Argh, what is the matter with Blogger again. I need to make a second post for my first to show up. I thought they killed that bug. :(

Bernita said...

Yes, there's smell in there, which lingers in the breeze that whips their hair - but you know what I like the best? Niall sheathing his dagger only then aware he had been playing with it.
That is a very good touch.

Gabriele C. said...

Thanks Bernita.
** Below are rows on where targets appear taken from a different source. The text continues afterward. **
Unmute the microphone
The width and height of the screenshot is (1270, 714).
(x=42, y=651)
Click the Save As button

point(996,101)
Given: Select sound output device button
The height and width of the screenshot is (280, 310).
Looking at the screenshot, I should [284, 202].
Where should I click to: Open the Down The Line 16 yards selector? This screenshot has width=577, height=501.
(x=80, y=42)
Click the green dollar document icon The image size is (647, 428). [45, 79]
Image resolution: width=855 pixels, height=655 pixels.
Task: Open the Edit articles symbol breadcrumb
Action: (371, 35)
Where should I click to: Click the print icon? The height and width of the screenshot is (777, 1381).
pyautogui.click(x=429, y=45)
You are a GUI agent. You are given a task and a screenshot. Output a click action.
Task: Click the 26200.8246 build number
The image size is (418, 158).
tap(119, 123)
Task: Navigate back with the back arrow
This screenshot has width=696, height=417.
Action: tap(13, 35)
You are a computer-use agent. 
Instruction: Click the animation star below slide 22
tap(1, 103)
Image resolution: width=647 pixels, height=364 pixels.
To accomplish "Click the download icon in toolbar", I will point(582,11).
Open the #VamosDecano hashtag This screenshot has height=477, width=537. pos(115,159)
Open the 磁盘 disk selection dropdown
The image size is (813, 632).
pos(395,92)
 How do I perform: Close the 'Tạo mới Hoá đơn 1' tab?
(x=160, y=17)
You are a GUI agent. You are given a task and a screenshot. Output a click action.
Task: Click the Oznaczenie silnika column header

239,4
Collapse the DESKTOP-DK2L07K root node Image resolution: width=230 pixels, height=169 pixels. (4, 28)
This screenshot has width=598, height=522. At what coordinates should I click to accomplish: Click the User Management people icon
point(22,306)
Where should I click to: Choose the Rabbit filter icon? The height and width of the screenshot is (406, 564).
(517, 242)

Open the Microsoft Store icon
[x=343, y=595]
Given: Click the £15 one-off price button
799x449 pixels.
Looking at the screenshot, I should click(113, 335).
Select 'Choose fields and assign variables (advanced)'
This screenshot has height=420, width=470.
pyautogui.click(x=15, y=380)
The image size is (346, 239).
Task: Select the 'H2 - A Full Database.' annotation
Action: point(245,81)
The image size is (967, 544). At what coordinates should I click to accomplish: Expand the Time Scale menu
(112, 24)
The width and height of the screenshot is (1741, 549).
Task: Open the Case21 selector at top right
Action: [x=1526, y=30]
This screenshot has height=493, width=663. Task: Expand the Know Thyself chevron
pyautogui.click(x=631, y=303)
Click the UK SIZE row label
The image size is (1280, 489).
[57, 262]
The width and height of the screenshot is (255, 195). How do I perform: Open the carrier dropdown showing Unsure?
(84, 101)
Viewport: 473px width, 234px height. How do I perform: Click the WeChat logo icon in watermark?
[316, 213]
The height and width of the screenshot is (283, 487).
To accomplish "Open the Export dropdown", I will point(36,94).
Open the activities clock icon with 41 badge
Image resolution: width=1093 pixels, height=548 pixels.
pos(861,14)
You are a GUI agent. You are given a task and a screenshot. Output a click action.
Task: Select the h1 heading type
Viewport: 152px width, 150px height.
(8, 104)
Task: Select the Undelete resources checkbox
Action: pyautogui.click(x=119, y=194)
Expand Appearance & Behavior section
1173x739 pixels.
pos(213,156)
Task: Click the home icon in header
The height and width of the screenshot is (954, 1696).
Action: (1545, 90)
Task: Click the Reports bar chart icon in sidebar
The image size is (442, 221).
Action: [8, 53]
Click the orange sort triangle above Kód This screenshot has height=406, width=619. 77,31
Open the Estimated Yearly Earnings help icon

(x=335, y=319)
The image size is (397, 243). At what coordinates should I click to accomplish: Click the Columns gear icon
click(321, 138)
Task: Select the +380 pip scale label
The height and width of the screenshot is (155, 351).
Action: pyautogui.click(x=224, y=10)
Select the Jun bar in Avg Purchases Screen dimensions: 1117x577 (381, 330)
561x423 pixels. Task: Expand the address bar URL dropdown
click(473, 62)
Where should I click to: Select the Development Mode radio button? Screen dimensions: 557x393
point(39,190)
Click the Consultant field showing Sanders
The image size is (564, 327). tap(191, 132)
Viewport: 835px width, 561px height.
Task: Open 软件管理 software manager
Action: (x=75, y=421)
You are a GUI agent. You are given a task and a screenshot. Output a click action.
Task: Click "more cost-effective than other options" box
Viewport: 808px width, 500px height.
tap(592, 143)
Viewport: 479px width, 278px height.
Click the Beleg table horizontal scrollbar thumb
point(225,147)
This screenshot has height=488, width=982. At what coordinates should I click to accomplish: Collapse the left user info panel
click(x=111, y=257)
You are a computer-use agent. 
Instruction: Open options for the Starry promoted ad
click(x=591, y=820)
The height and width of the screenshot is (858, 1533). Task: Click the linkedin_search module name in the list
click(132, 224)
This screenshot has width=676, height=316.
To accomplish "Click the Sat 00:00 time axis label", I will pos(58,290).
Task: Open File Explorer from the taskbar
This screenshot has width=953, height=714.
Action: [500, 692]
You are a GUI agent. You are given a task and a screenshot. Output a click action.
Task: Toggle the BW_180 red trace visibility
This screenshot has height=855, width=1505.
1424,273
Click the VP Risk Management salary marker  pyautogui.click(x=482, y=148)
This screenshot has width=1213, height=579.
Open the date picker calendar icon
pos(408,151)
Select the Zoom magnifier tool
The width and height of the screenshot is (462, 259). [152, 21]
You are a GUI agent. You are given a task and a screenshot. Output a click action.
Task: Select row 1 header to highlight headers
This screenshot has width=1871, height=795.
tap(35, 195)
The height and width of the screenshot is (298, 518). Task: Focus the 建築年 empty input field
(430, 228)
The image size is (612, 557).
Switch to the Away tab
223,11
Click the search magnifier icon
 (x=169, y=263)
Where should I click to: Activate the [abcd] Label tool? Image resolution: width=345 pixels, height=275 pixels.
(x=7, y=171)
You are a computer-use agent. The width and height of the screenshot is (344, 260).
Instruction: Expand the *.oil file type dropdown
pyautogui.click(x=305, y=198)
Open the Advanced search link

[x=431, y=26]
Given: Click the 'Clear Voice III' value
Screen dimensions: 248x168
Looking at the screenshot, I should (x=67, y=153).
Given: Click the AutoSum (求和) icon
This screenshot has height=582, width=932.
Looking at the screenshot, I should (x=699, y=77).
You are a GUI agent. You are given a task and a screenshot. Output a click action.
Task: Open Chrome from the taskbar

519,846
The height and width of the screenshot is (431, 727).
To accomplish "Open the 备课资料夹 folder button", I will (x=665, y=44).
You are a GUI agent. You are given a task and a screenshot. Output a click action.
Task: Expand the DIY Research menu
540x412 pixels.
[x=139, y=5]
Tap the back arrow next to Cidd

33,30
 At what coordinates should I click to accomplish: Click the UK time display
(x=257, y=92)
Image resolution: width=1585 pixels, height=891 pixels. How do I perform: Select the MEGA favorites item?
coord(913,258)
Those are the moments I like my muse, when he comes up with cool little ideas like that. :)

The brothers are very different and there's a lot of tension, but both would go any length to save the other.

Yes, there's the sea breeze and what it means for Alastair, there's the characters' ability to tell by the smell of the air if there'll be fog (a skill pretty much lost today, except with some peasants), and there's Niall' prejudice that towns stink.

Bonnie Calhoun said...

Good piece Gabriel...but no descriptions that are helpful for the Vietnam war! LOL!

Bernita said...

Indeed, Gabriele, should have mentioned them - just got carried away in my delight at the natural detail with the dagger.

Smell > weather> survival.
Smell may be one component of an automatic computation of approaching weather( temperature/clouds) but is often described as smell ( air smells like snow, for example.)Realism tool/authentic to any time prior weathermen on radio/TV.

Smell as a character/attitude clue.
Have used that one myself - woman referrs to having seen some "sneaking,stinking foreigners" and is dismissed because our hero assumes she's just exhibiting regional prejudice, that a " stinking foreigner" is anyone from north of the Wall or south of the Downs.

Even today, people in small towns may describe incomers as "from away."
These prejudices still exist.

Sam said...

Nice excerpt Gabriele! And a good example of using all the senses!